Rescuers yesterday pulled a seven-month-old baby and a teenage girl from the rubble nearly a week after a powerful earthquake devastated huge areas of Turkey and Syria, killing more than 28,000 people.
UN Undersecretary-General for Humanitarian Affairs and Emergency Relief Coordinator Martin Griffiths said that the death toll was likely to at least double, while denouncing a failure to provide sufficient aid for victims in war-torn northwestern Syria.
“We have so far failed the people in northwest Syria. They rightly feel abandoned.
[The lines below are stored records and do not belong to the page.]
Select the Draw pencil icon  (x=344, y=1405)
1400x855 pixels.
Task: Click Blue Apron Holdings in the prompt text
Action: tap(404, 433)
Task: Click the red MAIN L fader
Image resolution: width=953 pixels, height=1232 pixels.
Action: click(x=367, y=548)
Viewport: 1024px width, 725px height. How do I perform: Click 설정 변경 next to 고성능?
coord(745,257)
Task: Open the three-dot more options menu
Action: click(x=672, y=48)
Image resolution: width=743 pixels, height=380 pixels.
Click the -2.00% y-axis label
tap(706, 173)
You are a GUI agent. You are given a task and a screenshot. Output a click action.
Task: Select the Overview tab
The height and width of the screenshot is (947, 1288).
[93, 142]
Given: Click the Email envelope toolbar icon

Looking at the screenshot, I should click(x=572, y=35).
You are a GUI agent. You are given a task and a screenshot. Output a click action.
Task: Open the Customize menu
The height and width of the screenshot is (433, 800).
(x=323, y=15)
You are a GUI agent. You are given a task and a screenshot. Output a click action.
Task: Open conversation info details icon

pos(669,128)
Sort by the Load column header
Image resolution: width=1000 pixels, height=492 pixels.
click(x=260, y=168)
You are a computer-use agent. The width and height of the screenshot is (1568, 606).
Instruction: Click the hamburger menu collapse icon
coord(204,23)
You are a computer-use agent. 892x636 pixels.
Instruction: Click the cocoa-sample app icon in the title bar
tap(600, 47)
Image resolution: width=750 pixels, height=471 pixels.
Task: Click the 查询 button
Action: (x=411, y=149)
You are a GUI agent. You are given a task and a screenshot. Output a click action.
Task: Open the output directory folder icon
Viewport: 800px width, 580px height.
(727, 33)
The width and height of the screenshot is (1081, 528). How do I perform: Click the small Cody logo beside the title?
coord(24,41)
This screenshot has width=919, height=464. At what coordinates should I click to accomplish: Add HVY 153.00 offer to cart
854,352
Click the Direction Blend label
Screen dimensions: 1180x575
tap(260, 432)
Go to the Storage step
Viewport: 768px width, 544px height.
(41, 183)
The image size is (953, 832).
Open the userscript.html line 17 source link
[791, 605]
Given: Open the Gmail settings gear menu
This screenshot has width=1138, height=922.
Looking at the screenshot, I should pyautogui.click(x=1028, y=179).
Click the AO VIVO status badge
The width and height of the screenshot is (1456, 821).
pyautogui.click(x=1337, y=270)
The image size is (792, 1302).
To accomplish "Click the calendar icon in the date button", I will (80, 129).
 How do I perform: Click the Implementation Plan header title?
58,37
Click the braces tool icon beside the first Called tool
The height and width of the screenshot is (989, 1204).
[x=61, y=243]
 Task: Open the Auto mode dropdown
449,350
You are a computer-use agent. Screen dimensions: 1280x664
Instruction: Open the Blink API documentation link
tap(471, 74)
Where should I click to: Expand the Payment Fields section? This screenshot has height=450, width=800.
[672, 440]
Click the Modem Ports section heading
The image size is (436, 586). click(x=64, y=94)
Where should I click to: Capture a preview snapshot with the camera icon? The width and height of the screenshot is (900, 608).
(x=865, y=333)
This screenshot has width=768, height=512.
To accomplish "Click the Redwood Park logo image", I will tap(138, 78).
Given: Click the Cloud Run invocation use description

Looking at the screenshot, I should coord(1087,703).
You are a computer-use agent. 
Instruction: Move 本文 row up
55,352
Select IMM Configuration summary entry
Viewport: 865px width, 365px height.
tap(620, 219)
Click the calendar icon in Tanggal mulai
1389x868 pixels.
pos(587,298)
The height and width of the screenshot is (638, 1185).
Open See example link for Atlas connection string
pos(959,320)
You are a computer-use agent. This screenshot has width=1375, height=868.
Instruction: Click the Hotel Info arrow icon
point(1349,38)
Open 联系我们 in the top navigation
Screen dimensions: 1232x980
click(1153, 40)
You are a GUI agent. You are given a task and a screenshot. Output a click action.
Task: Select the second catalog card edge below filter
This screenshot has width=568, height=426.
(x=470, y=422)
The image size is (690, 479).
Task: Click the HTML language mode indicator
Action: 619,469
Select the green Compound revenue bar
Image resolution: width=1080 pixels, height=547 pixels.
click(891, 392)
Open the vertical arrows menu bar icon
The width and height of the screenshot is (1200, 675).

Looking for international help that hasn’t arrived,” Griffiths wrote on Twitter.
“My duty and our obligation is to correct this failure as fast as we can,” he added.
Griffiths arrived in southern Turkey on Saturday to assess the quake’s damage, telling Sky News he expected the death toll to “double or more” as the chances of finding survivors dim with each passing day.
Tens of thousands of rescue workers continued to scour flattened neighborhoods in freezing weather that has deepened the misery of millions in desperate need of aid.
Security concerns led some aid operations to be suspended, and dozens of people have been arrested for looting or trying to defraud victims in the aftermath of the quake in Turkey, state media reported.
However, miraculous tales of survival still emerged.
“Is the world there?” asked 70-year-old Menekse Tabak as she was pulled out from the concrete in the southern Turkish city of Kahramanmaras, near the epicenter of the magnitude 7.8 tremor, to applause and cries praising God, a video on state broadcaster TRT Haber showed.
A seven-month-old baby named Hamza was rescued in southern Hatay Province more than 140 hours after the quake, while Esma Sultan, 13, was also saved in Gaziantep, state media reported.
Families were racing against time to find their missing relatives’ bodies in southern Turkey.
“We hear [the authorities] will no longer keep the bodies waiting after a certain period of time, they say they will take them and bury them,” Tuba Yolcu said in Kahramanmaras.
Another family clutched each other in grief at a cotton field transformed into a cemetery, where a seemingly endless stream of bodies arrived for swift burials.
Officials and medics said that 24,617 people had died in Turkey and 3,574 in Syria. The confirmed total was 28,191.
Taiwan’s search-and-rescue team is to return on Wednesday, Minister of the Interior Lin Yu-chang (林右昌) said on Saturday.
With the hope of finding survivors waning after more than 120 hours since the earthquake on Monday last week, the Turkish government has begun to send heavy equipment into the worst-hit areas, which makes further rescue efforts unlikely, Lin said in a statement.
After careful consideration, the team has decided to wrap up its mission and return home, he said.
The Taiwanese rescue workers were to withdraw from Adiyaman Province yesterday morning and arrive in Istanbul tomorrow before boarding an EVA Airways charter flight home.
Shortly after the earthquake, Taiwan sent a 130-member rescue team and five search dogs to join international efforts to find survivors in Adiyaman.
The efforts of the Taiwanese team have been recognized internationally and helped Taipei forge closer friendships with Ankara, Lin said.
On Thursday, about 89 hours after the quake, members of the Taiwanese team pulled a 35-year-old woman from a collapsed residential building.
She was the second person rescued by the team.
They rescued another woman from a collapsed building in Adiyaman on Wednesday night. She died shortly afterward at a local hospital.